A compute machine that fails its host firmware upgrade lands in the
`M_HostReprovision::FailedFirmwareUpgrade` substate. There are two ways out:

1. **Automatic retry.** While `retry_count < MAX_FIRMWARE_UPGRADE_RETRIES` and the
   configured `host_firmware_upgrade_retry_interval` has elapsed since the
   failure, the machine state handler automatically transitions back to
   `CheckingFirmwareV2` and re-attempts the upgrade.
2. **Fresh Host Reprovision request.** The Rack state machine (or an operator
   via `trigger_host_reprovisioning`) can issue a brand-new Host Reprovision
   request at any time. The new request overwrites
   `host_reprovisioning_requested` with `started_at = None`; the FailedFirmwareUpgrade
   handler detects this fresh request and restarts the upgrade flow from
   `CheckingFirmwareV2` with `retry_count` reset to `0`, mirroring the way
   `ManagedHostState::Ready` kicks off a Host Reprovision (including the
   `host-fw-update` health-report alert merge). Rack-level requests (initiator
   prefixed with `rack-`) instead enter `WaitingForRackFirmwareUpgrade`.

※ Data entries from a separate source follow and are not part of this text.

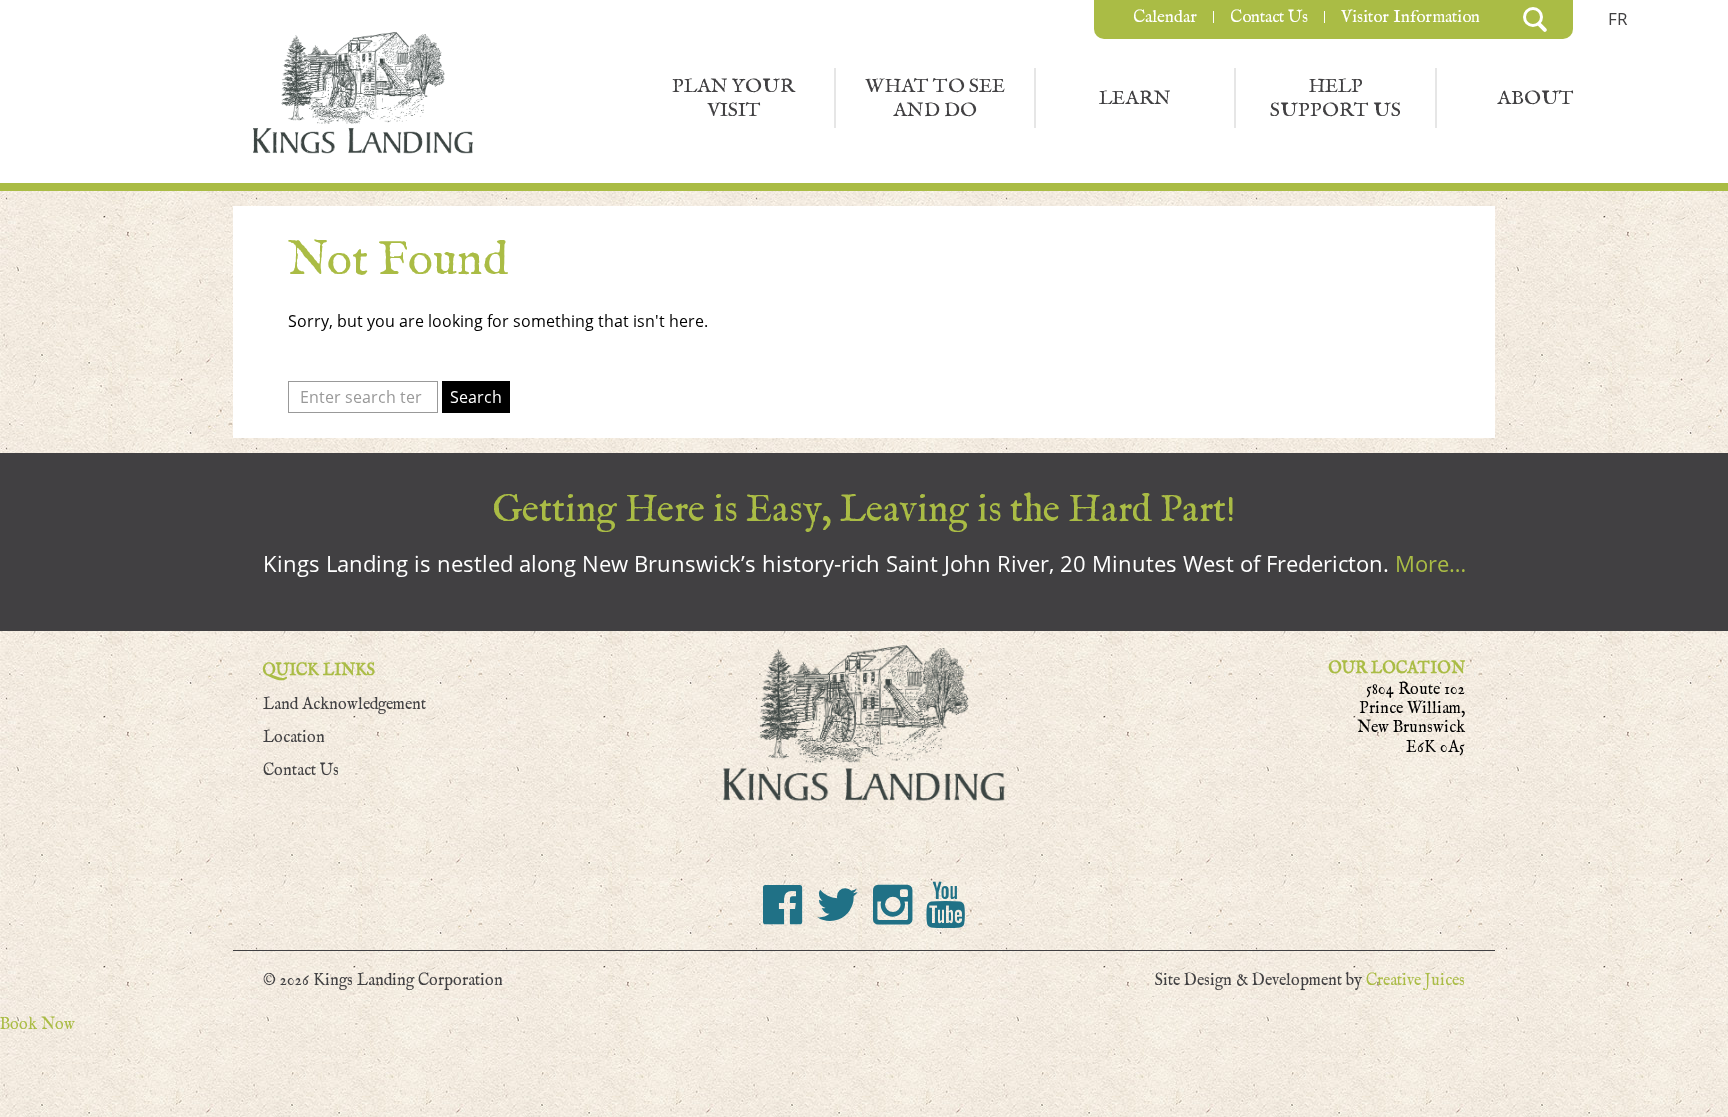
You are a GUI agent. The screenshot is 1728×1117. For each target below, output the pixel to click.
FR (1618, 18)
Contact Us (1269, 17)
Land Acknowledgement (344, 704)
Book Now (37, 1024)
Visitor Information (1410, 17)
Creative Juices (1415, 980)
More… (1430, 563)
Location (294, 737)
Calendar (1165, 17)
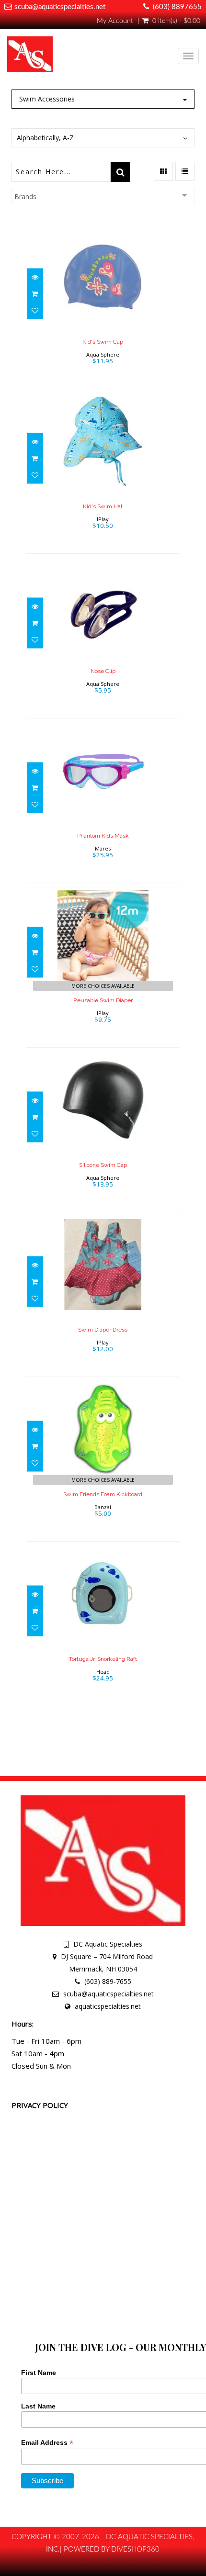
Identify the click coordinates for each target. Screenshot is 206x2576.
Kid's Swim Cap (102, 341)
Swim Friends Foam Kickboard (102, 1494)
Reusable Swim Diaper (103, 1000)
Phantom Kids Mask (103, 835)
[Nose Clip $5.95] (103, 634)
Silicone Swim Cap (103, 1165)
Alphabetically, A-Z (45, 137)
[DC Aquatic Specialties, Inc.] (30, 56)
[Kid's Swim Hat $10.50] (103, 470)
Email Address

This guarantees the Rack can always drive a stuck compute out of
`FailedFirmwareUpgrade` without waiting for the retry backoff, which is
important during `R_Maintenance` where the Rack must converge all computes back
to `M_Ready` before progressing to `R_Validation`.

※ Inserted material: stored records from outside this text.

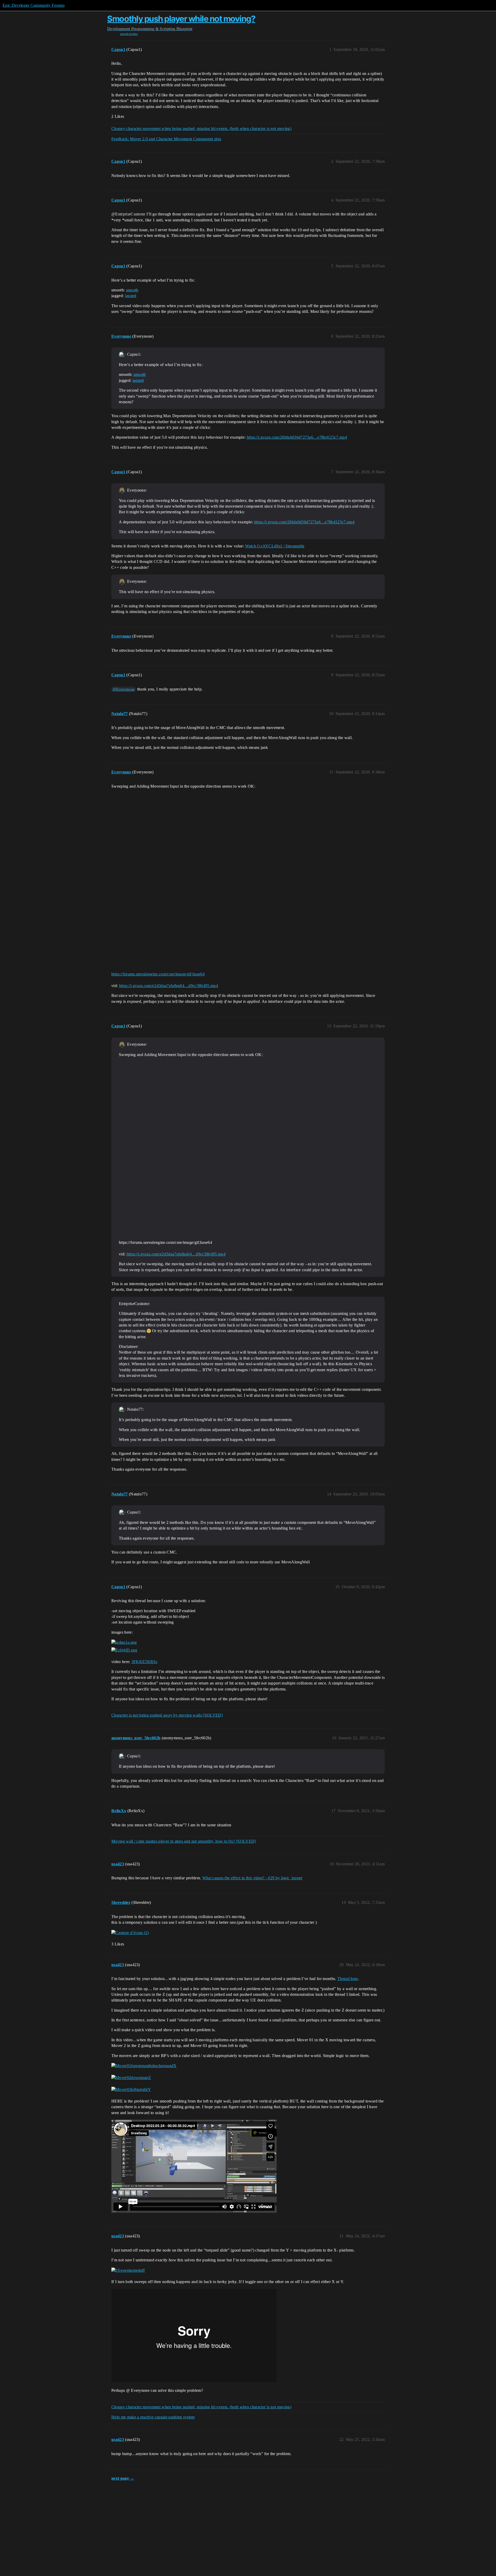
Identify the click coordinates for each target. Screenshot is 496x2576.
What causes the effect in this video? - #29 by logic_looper (252, 1878)
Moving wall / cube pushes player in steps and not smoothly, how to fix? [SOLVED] (183, 1841)
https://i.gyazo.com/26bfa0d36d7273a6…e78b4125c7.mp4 (297, 437)
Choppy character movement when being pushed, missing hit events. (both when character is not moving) (201, 128)
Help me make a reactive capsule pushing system (153, 2417)
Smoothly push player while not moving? (181, 19)
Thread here (347, 1978)
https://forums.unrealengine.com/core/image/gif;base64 (158, 974)
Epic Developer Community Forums (34, 5)
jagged (130, 295)
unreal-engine (129, 34)
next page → (122, 2478)
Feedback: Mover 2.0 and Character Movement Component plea (166, 139)
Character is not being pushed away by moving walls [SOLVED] (167, 1715)
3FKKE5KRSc (144, 1661)
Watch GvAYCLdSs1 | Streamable (274, 546)
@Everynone (124, 689)
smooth (132, 290)
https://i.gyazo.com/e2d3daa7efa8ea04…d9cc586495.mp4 (168, 985)
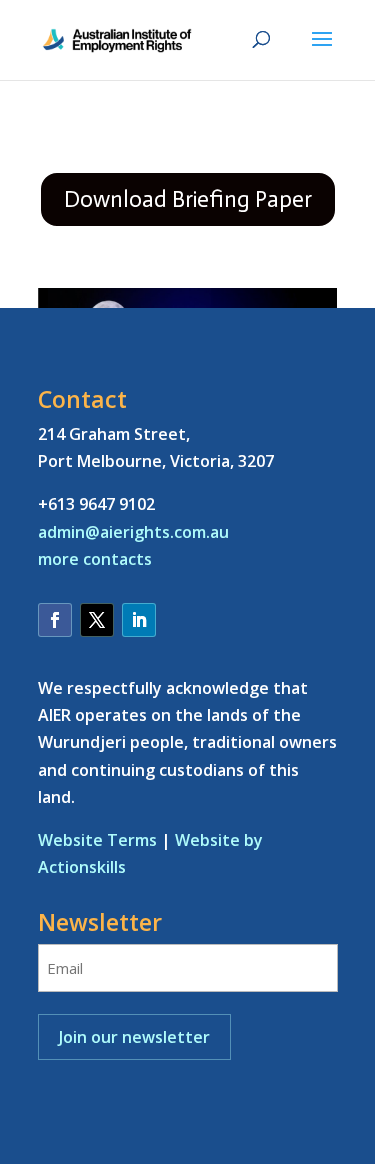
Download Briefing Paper (188, 199)
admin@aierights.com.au (133, 532)
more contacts (95, 559)
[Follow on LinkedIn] (139, 620)
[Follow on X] (97, 620)
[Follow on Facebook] (55, 620)
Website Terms (97, 840)
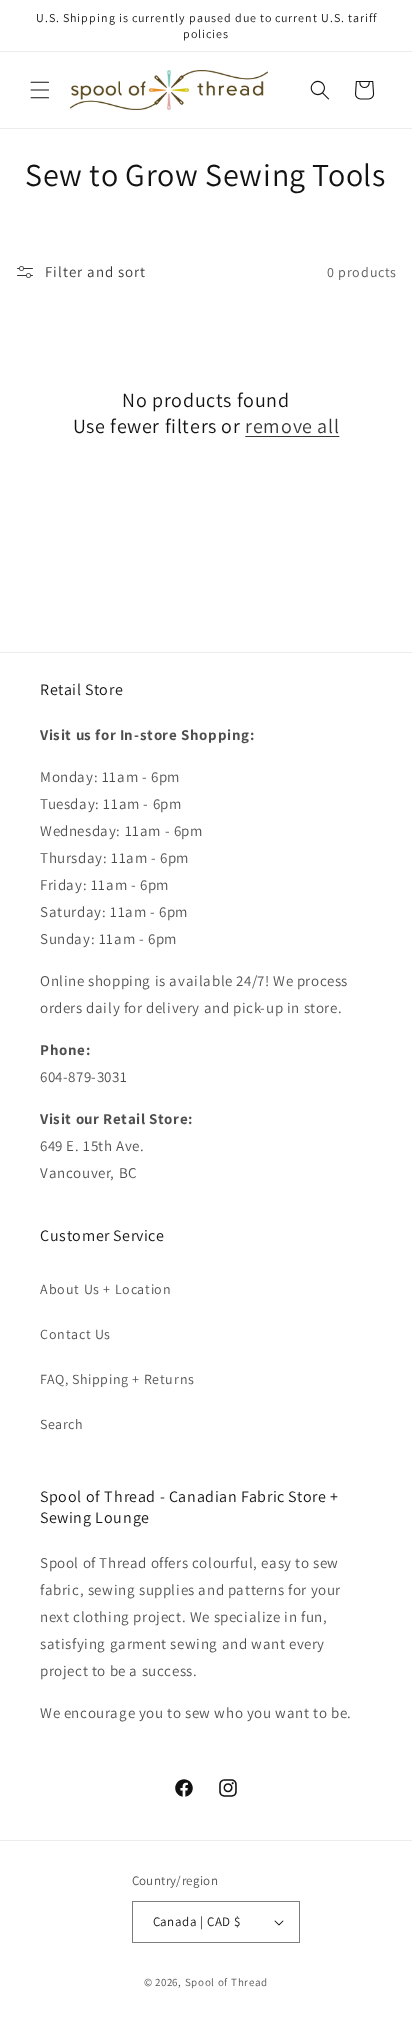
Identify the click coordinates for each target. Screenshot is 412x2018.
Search (62, 1424)
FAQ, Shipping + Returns (117, 1379)
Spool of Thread (227, 1982)
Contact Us (75, 1334)
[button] (40, 90)
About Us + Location (105, 1289)
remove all (292, 426)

### Tray Replacement (External Event)

When a tray (compute machine) in a rack is physically replaced, the rack topology changes. This is an external event that triggers the following state machine transitions:

1. **Old machine:** The replaced machine is removed from the rack. Its Machine state machine terminates (deletion path).
2. **New machine:** Site Explorer detects the new tray and creates a new machine entity in **M_Created**. The new machine progresses through its ingestion states toward **M_Ready**.
3. **Rack:** The rack detects the topology change (`topology_changed`) and transitions from **R_Ready** → **R_Discovering**. In R_Discovering the rack waits until the new machine reaches **M_Ready** (and all other machines, switches, and power shelves remain ready), then proceeds through **R_Maintenance** → **R_Validation** → **R_Ready** as in the normal flow.

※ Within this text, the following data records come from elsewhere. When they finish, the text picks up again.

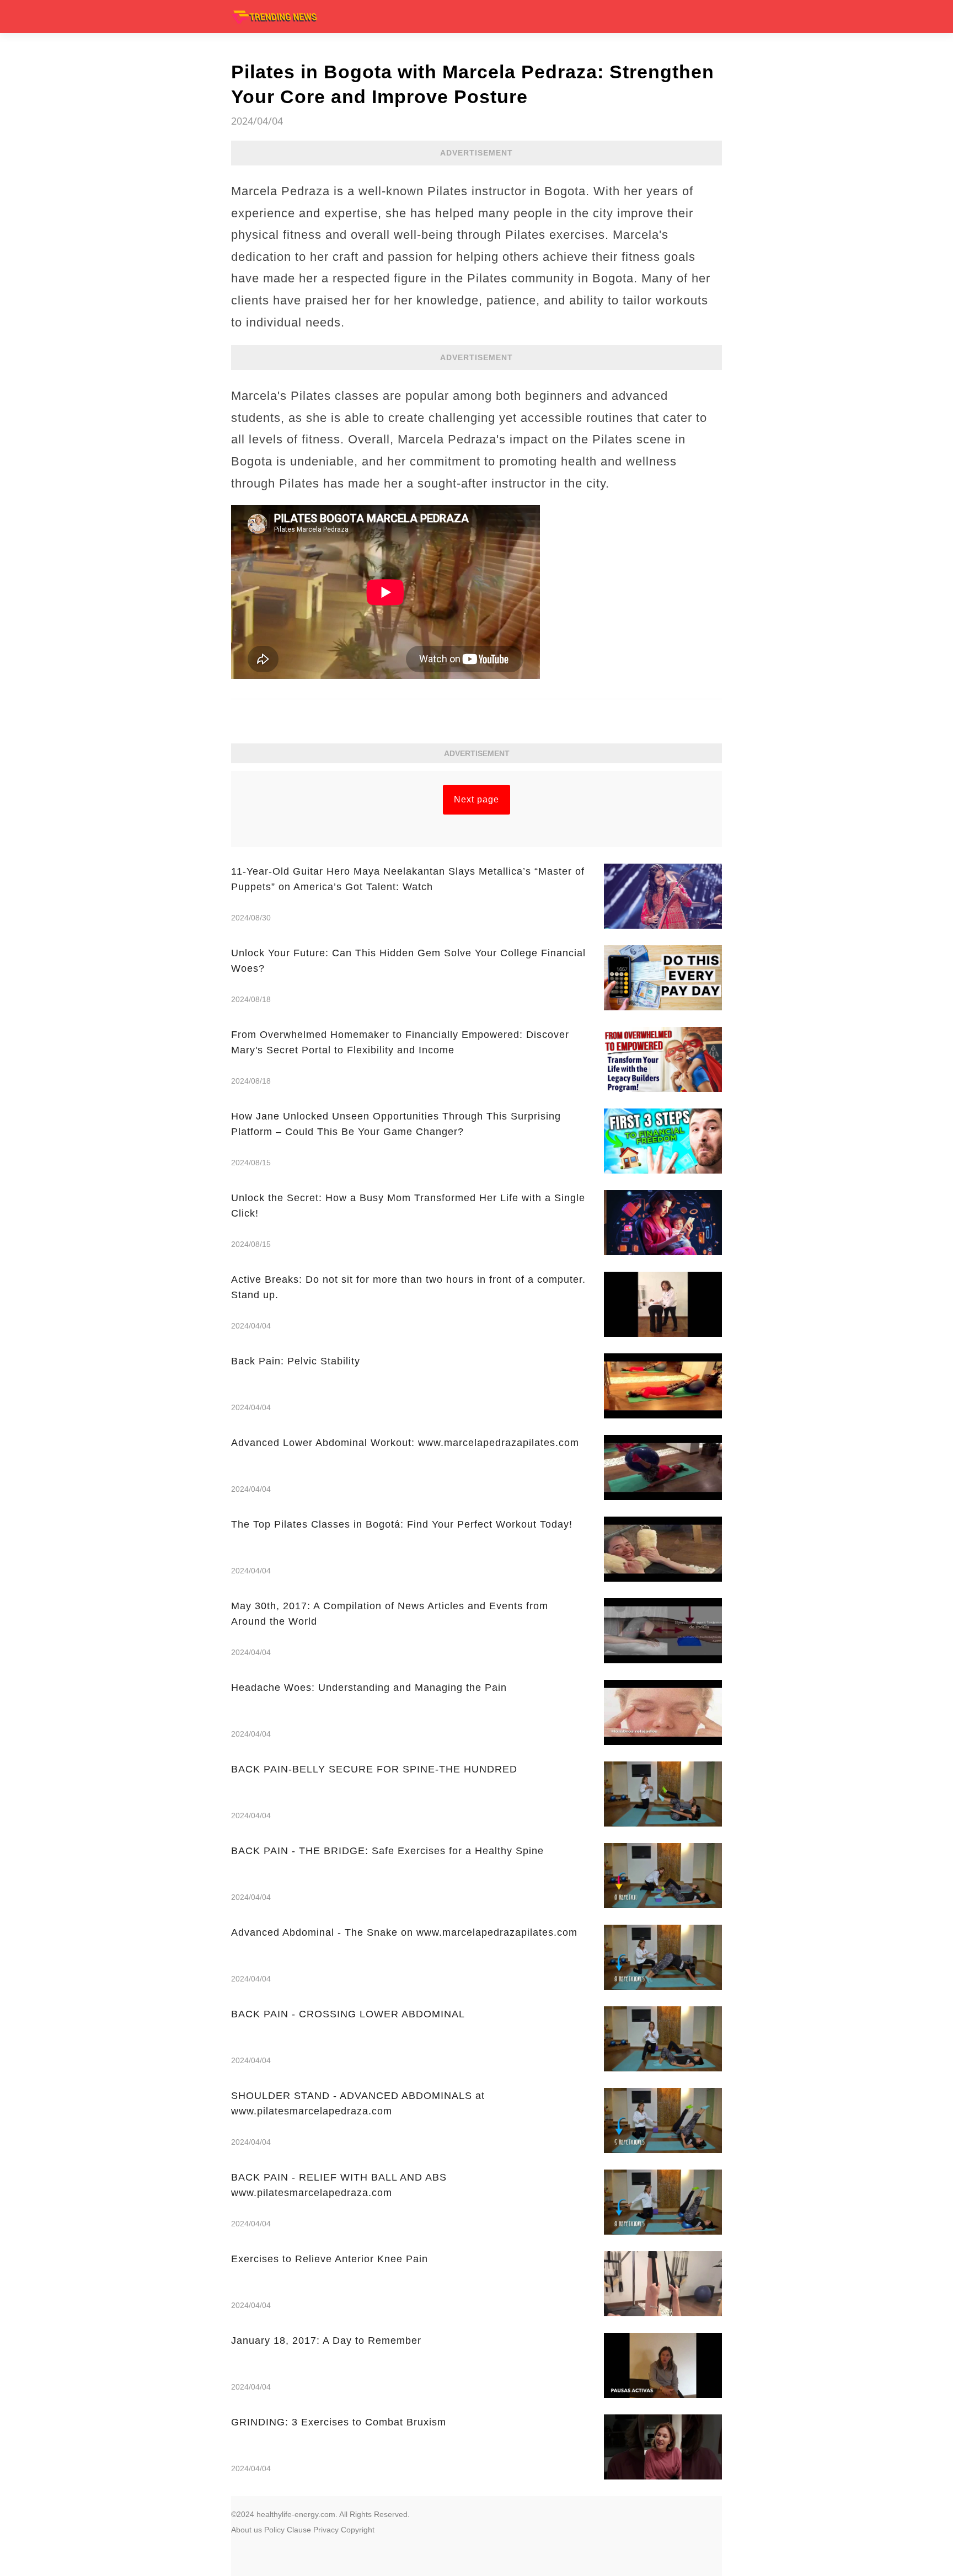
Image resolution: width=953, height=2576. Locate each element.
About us (246, 2529)
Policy (274, 2529)
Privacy (326, 2529)
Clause (299, 2529)
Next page (476, 799)
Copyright (357, 2529)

This ensures that any replaced hardware is fully discovered, provisioned, and validated before the rack returns to an operational ready state.

### How the data is organized

A **rack** is the top-level entity. Every **machine** (compute tray), every **switch**, and every **power shelf** belongs to exactly one rack.

- Each rack has a unique identifier (the rack ID).
- Each child device stores the rack ID of the rack it belongs to.
- Each switch has `switch_reprovisioning_requested` and per-cycle status fields (`firmware_upgrade_status`, `nvos_update_status`, `fabric_manager_status`) that the rack state machine sets during maintenance.

When a site operator enters an expected rack (with a rack ID and rack type), Site Explorer creates the rack entity as soon as it discovers machines, switches, or power shelves that share the same rack ID. From that point the rack tracks its children through their respective state machines until the entire rack reaches a ready state.

## Implementation

- **Rack state type**: `RackState` in `crates/api-model/src/rack.rs`.
- **Rack handlers**: `crates/rack-controller/src/`.
- **Switch state type**: `SwitchControllerState` in `crates/api-model/src/switch/mod.rs`.
- **Switch handlers**: `crates/switch-controller/src/`.
- **On-demand maintenance API**: [On-Demand Rack Maintenance](/infra-controller/documentation/architecture/state-machines/on-demand-rack-maintenance).